Apple, Tree’s all-star lineup of writers brings eloquence, integrity, and humor to topics such as arrogance, obsession, psychics, grudges, table manners, luck, and laundry. Contributors include Laura van den Berg, S. Bear Bergman, John Freeman, Jane Hamilton, Mat Johnson, Daniel Mendelsohn, Kyoko Mori, Ann Patchett, and Sallie Tisdale, among others. Together, their pieces form a prismatic meditation on how we make fresh sense of ourselves and our parents when we see the pieces of them that live on in us.
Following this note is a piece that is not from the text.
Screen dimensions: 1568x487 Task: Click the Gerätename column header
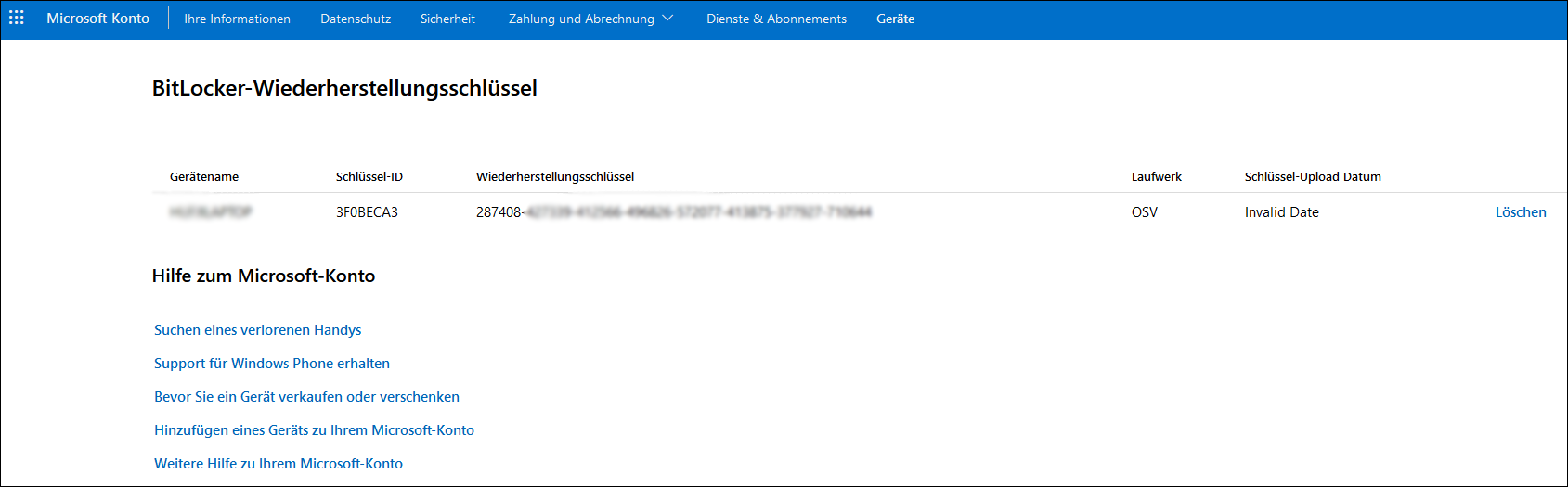[x=204, y=176]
Lise Funderburg is a writer and editor and a lecturer in creative writing at the University of Pennsylvania. Funderburg’s collection of oral histories, Black, White, Other: Biracial Americans Talk about Race and Identity, has become a core text in the study of American multiracial identity in college courses around the world. Her latest book is Pig Candy: Taking My Father South, Taking My Father Home. Her work has appeared in the New York Times, the Washington Post, the Philadelphia Inquirer, National Geographic, Salon and the Nation.
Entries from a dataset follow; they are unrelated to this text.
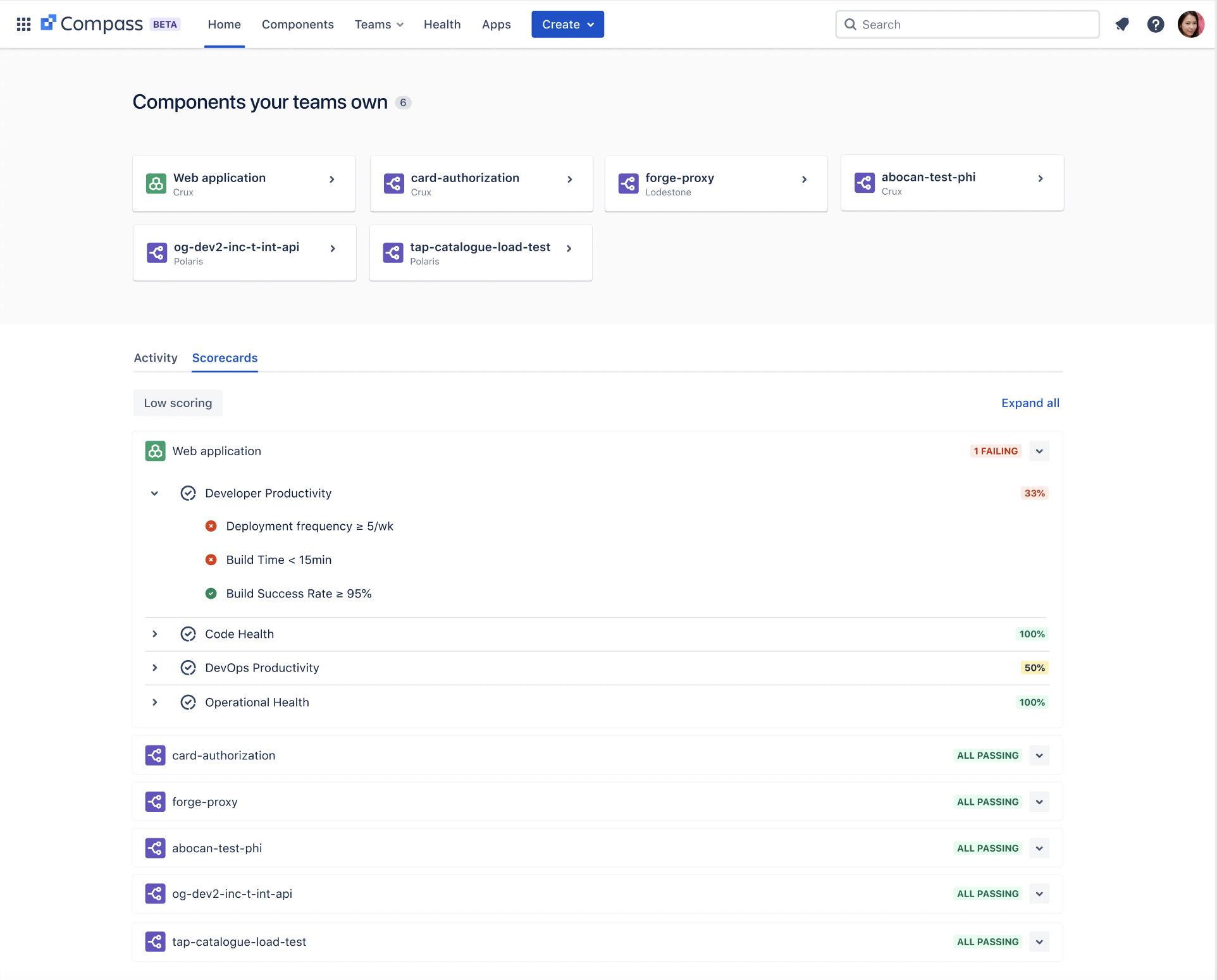Open the help question mark icon
This screenshot has height=980, width=1217.
pyautogui.click(x=1156, y=24)
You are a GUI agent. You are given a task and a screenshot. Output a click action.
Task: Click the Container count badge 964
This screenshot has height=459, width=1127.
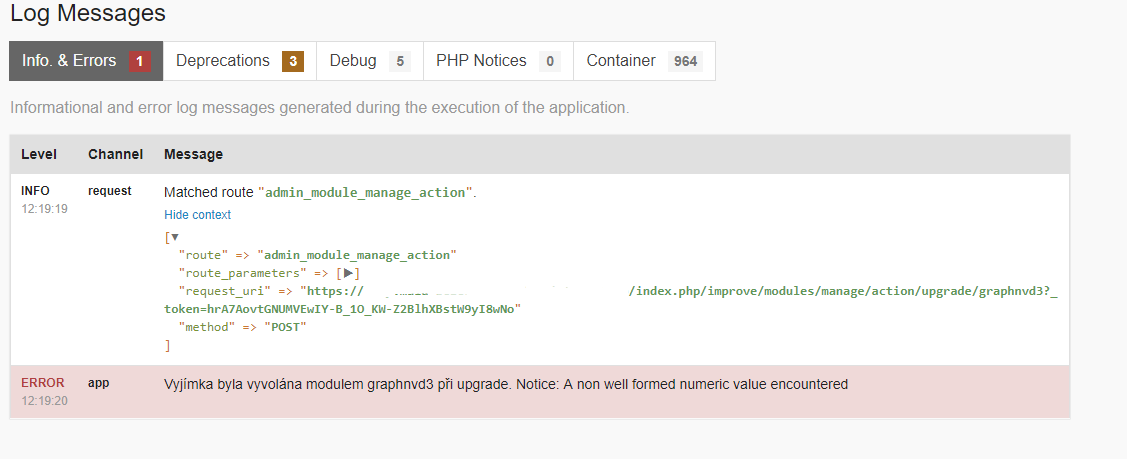click(x=685, y=62)
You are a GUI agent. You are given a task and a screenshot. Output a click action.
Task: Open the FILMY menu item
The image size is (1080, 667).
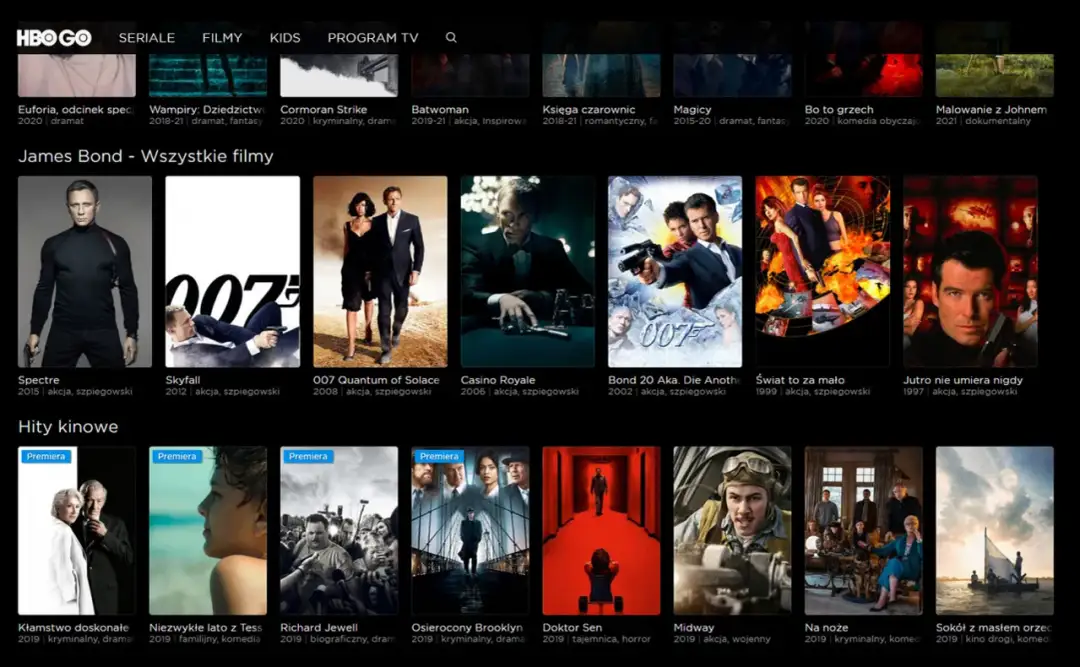tap(222, 37)
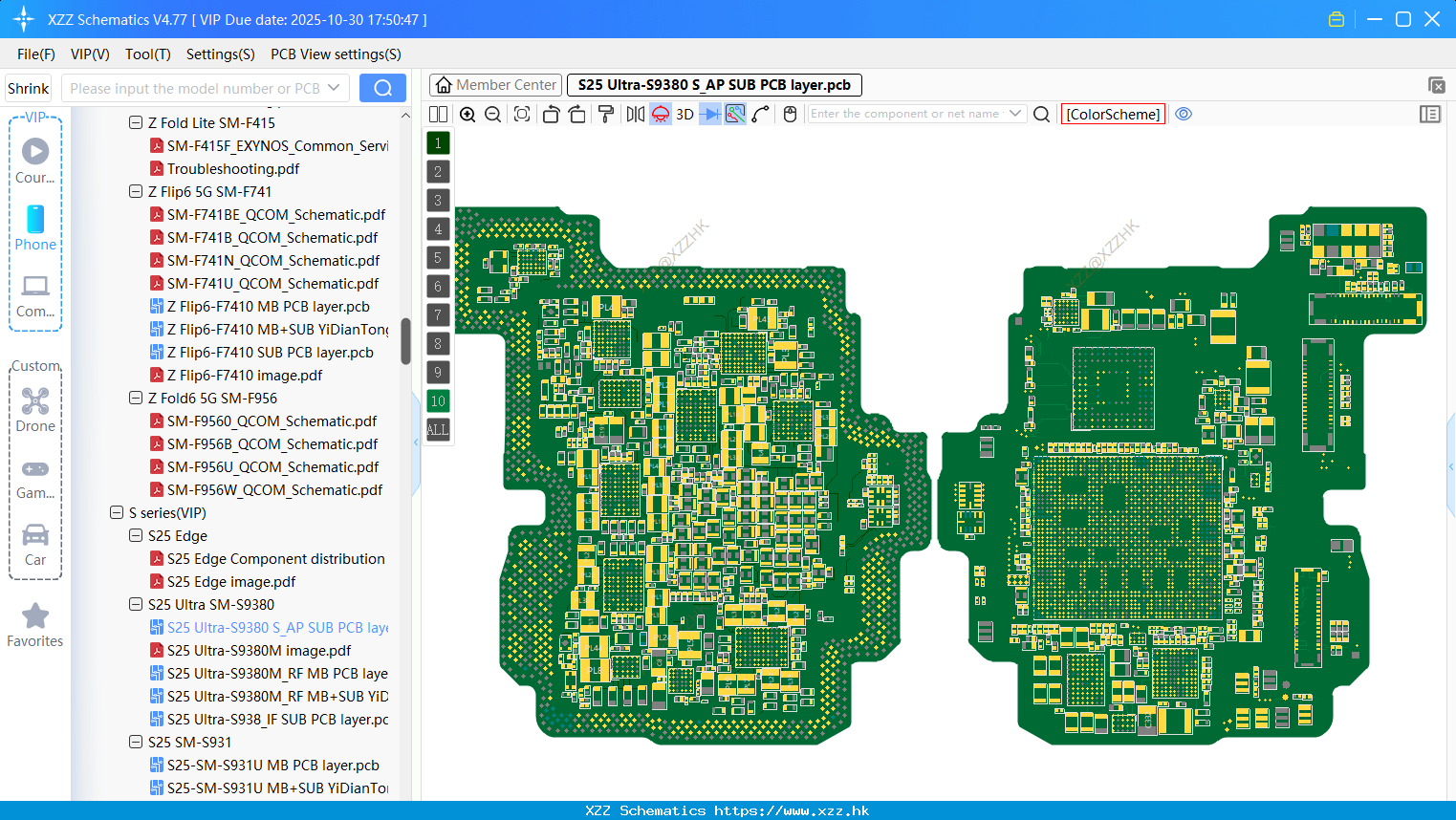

Complete list of contributors: Karen Grigsby Bates, S. Bear Bergman, Kate Carroll de Gutes, Leland Cheuk, Lolis Eric Elie, Carolyn Ferrell, John Freeman, Lauren Grodstein, Jane Hamilton, Susan Ito, Mat Johnson, Donna Masini, Daniel Mendelsohn, Marc Mewshaw, Laura Miller, Kyoko Mori, Ann Patchett, Dana Prescott, Lizzie Skurnick, Avi Steinberg, Angelique Stevens, Clifford Thompson, Shukree Hassan Tilghman, Sallie Tisdale, and Laura van den Berg.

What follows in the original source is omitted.